Daisy is caught on surveillance by S.H.I.E.L.D., revealing Hive's location to them, but while Alphonso "Mack" Mackenzie believes she is resisting the enthrallment and trying to contact S.H.I.E.L.D. for help, Coulson suspects a trap. He sends a team led by Melinda May and Mack to infiltrate the town and assassinate Hive, and May poses as a Hydra operative to trick James into revealing Hive's whereabouts. The team find the Kree artifact, revealed to be a beacon, which Hive is using to signal to a meteor orbiting Earth. The meteor crashes in the town, and two Kree Reapers, who have been cryogenically preserved inside for over a thousand years, emerge and begin hunting for Inhumans, having been put in orbit by their masters as a fail-safe in case the Inhumans rebelled against them.

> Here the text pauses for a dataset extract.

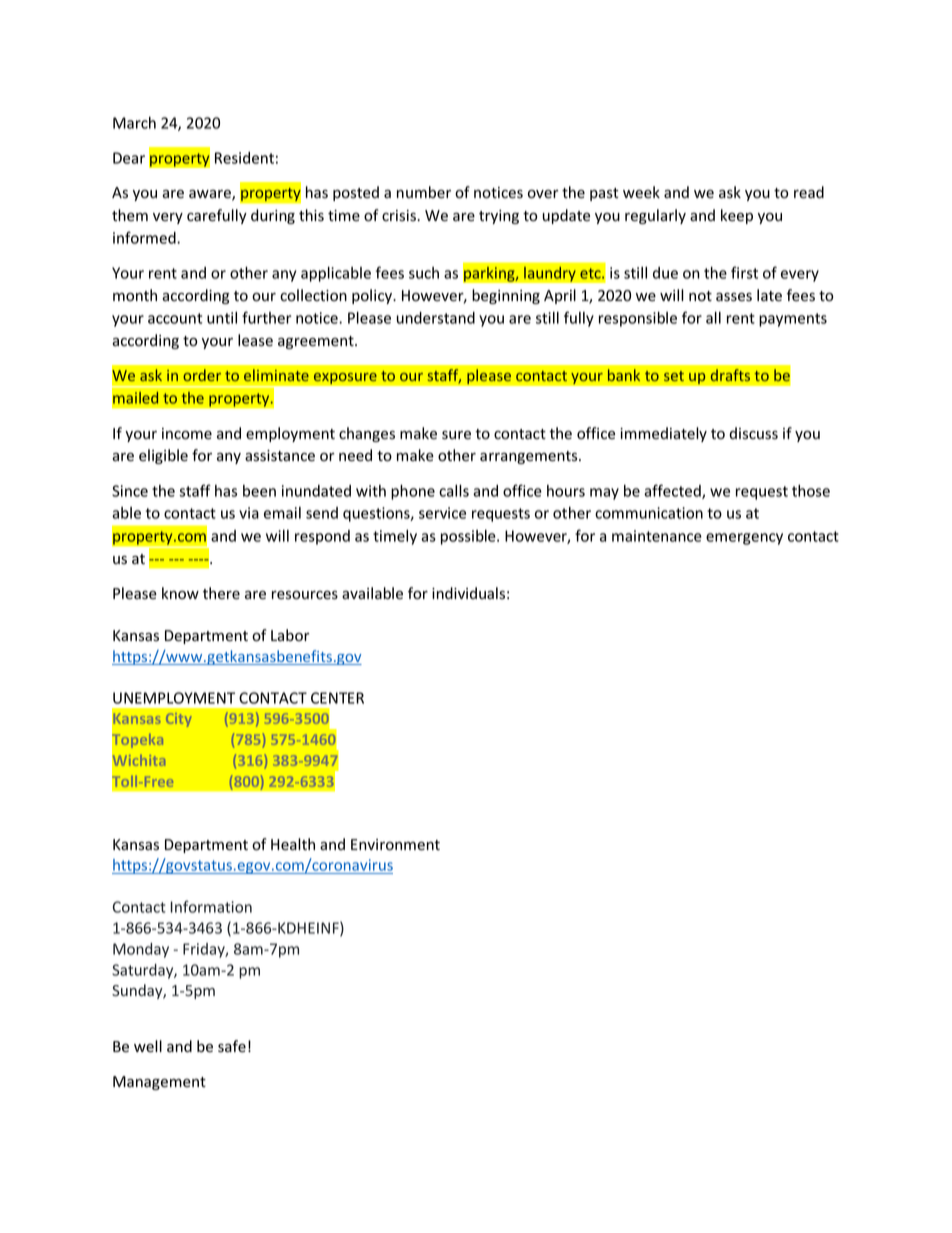 This screenshot has height=1233, width=952. What do you see at coordinates (232, 1046) in the screenshot?
I see `safe` at bounding box center [232, 1046].
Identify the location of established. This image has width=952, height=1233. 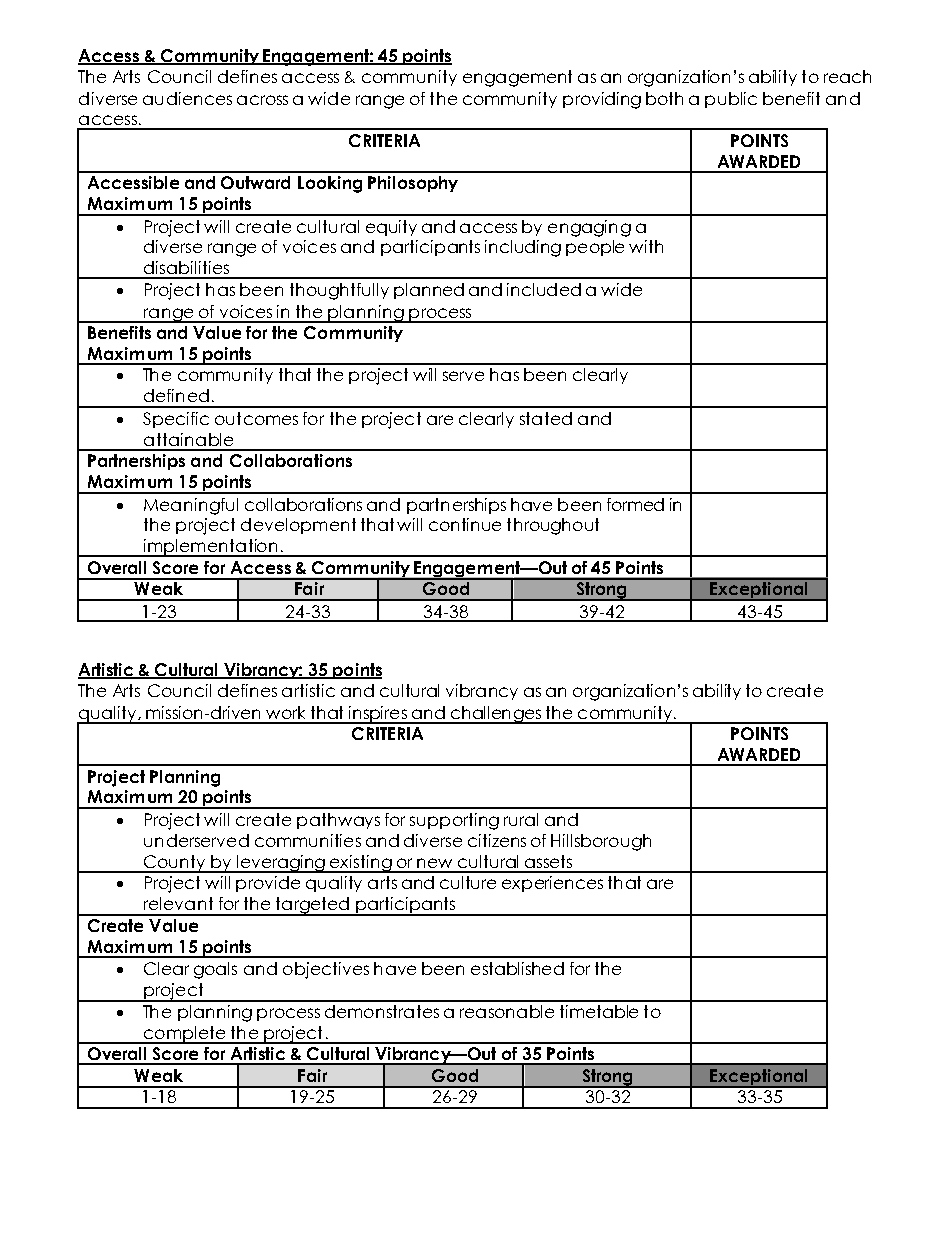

One of the Reapers attacks Hive, who eventually kills him in a fight, after which the S.H.I.E.L.D. team attempt to destroy Hive with a grenade launcher, which proves insufficient. The other Kree kills Alisha Whitley before Daisy incapacitates him, and Radcliffe begins draining his blood. Mack approaches Daisy and tries to convince her to leave with him, still believing she is resisting Hive's control, but she denies it and reveals Hive's plan to transform humankind. Mack then vaporizes the captured Kree with a Hydra splinter bomb, and a livid Daisy attacks him, subduing him with her powers and beating him savagely. May shoots her to save Mack, and the S.H.I.E.L.D. agents escape while Radcliffe tends to Hive and Daisy's injuries. Remembering that there is Kree blood inside her from the GH325 injected into her after she was shot by Ian Quinn, (Note: As depicted in "T.R.A.C.K.S.".) Daisy offers to let her blood be harvested.

==Production==

===Development===
In April 2016, Marvel announced that the nineteenth episode of the season would be titled "Failed Experiments", to be written by Brent Fletcher, with Wendey Stanzler directing.

===Casting===

In April 2016, Marvel revealed that main cast members Clark Gregg, Ming-Na Wen, Brett Dalton, Chloe Bennet, Iain De Caestecker, Elizabeth Henstridge, Nick Blood, Adrianne Palicki, Henry Simmons, and Luke Mitchell would star as Phil Coulson, Melinda May, Hive, Daisy Johnson, Leo Fitz, Jemma Simmons, Lance Hunter, Bobbi Morse, Alphonso "Mack" Mackenzie, and Lincoln Campbell, respectively. It was also revealed that the guest cast for the episode would include Axle Whitehead as James, John Hannah as Holden Radcliffe, Alicia Vela-Bailey as Alisha Whitley, Alexander Wraith as Agent Anderson, Mark Atteberry as Kurt Vogel, Derek Phillips as Agent O'Brien, Briana Venskus as Agent Piper, Lynn Longosz as Kree reaper #1 and Chris Hubbard as Kree reaper #2. Vela-Bailey, Wraith, Atteberry, Venskus, Longosz, and Hubbard did not receive guest star credit in the episode. Whitehead, Hannah, Vela-Bailey, Wraith, Atteberry, and Phillips reprise their roles from earlier in the series. Blood and Palicki do not ultimately appear.

==Broadcast==
"Failed Experiments" was first aired in the United States on ABC on May 3, 2016.

==Reception==

===Ratings===
In the United States the episode received a 0.9/3 percent share among adults between the ages of 18 and 49, meaning that it was seen by 0.9 percent of all households, and 3 percent of all of those watching television at the time of the broadcast. It was watched by 2.92 million viewers.